> [Directions for this task]: This exercise calls for every line of the data below with the string "agent" in it.
[[ Source data, beginning ]]
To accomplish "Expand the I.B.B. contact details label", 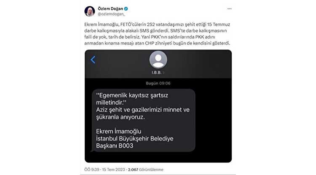I will click(x=158, y=73).
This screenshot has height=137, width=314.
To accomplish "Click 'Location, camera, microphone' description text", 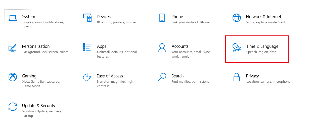I will point(268,82).
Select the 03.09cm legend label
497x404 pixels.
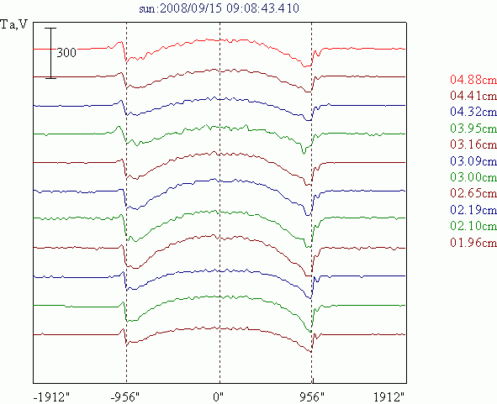(x=473, y=161)
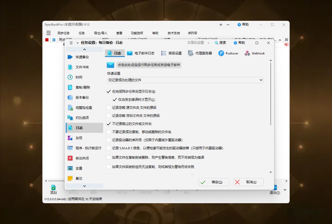Uncheck 不记录跳过的文件或文件夹
332x224 pixels.
(109, 124)
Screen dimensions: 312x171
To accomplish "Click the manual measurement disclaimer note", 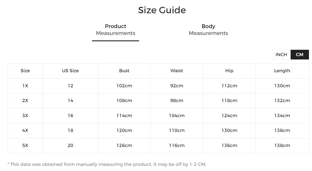I will pyautogui.click(x=107, y=164).
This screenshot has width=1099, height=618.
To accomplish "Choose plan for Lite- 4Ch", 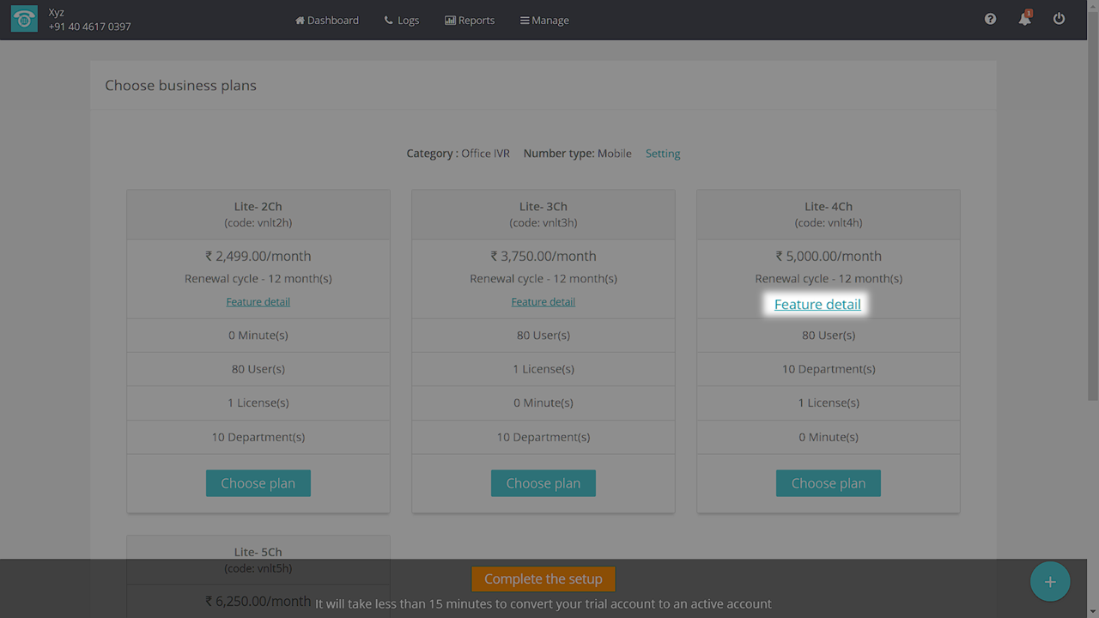I will [828, 483].
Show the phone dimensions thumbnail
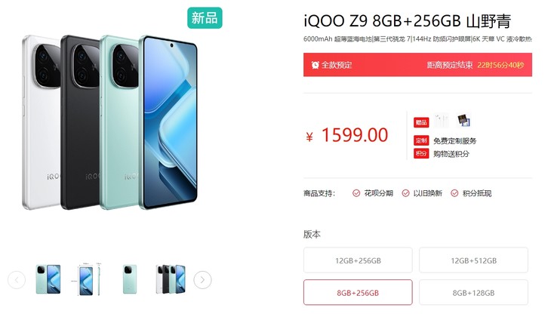 point(87,279)
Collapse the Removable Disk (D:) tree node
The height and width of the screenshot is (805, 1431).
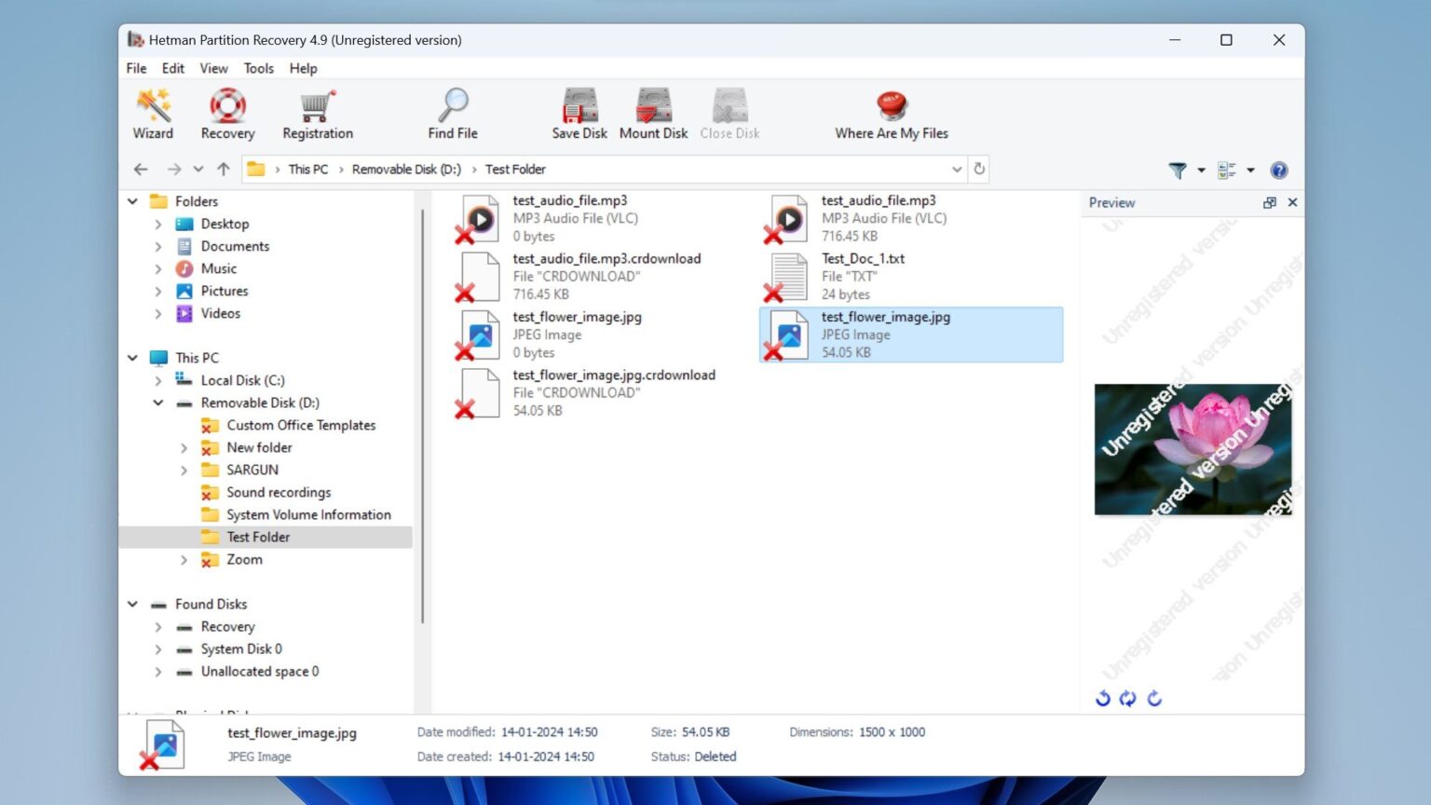(157, 403)
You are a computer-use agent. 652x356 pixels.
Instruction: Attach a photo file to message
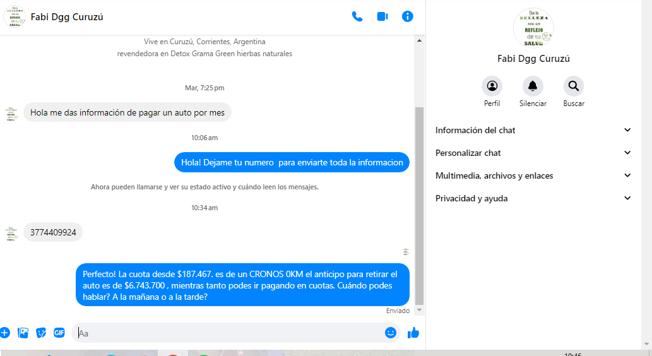(x=23, y=333)
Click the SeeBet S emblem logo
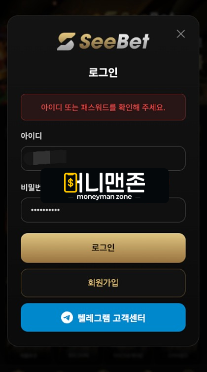 [66, 41]
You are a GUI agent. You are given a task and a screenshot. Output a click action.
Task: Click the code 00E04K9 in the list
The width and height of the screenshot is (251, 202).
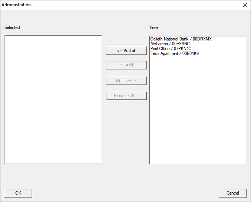pos(191,53)
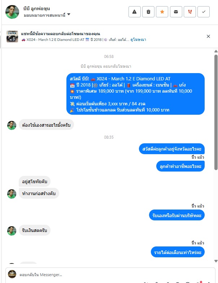218x283 pixels.
Task: Click the page avatar beside reply field
Action: point(12,274)
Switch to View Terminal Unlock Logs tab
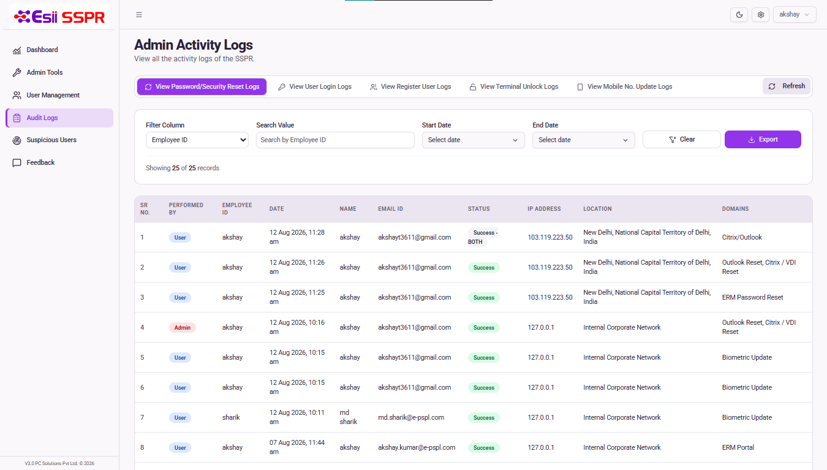827x470 pixels. click(514, 87)
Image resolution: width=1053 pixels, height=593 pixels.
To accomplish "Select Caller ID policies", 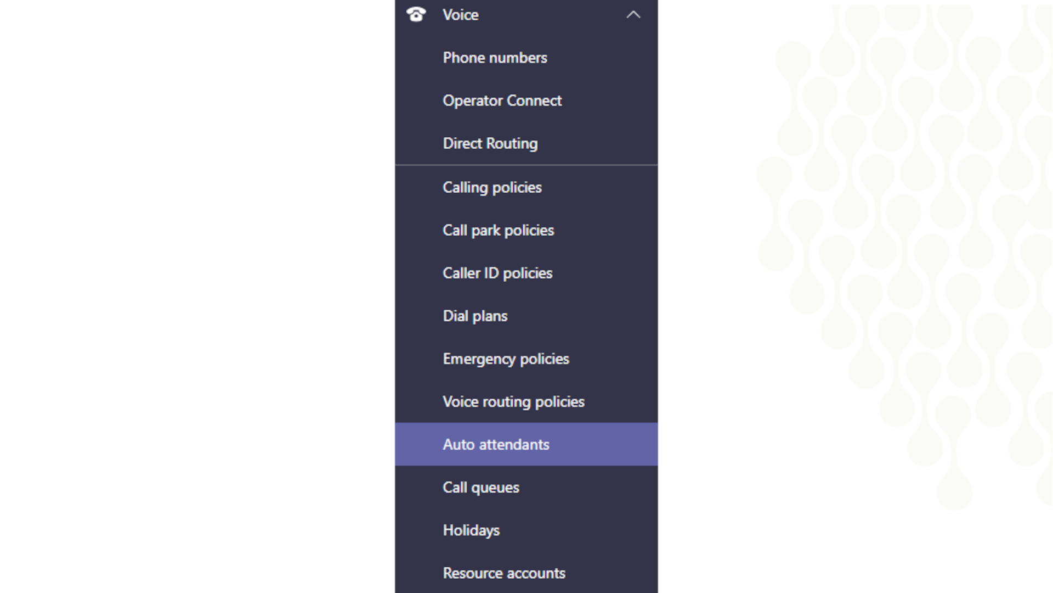I will (x=497, y=273).
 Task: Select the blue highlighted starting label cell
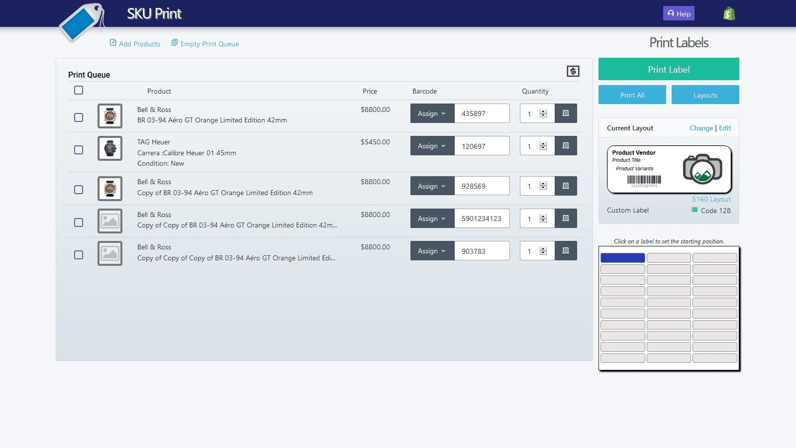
[[ Source data, end ]]
> [Finished task]:
You are a computer-use agent. 652x356 pixels.
You are a GUI agent. You are given a task and a screenshot. Output a click action.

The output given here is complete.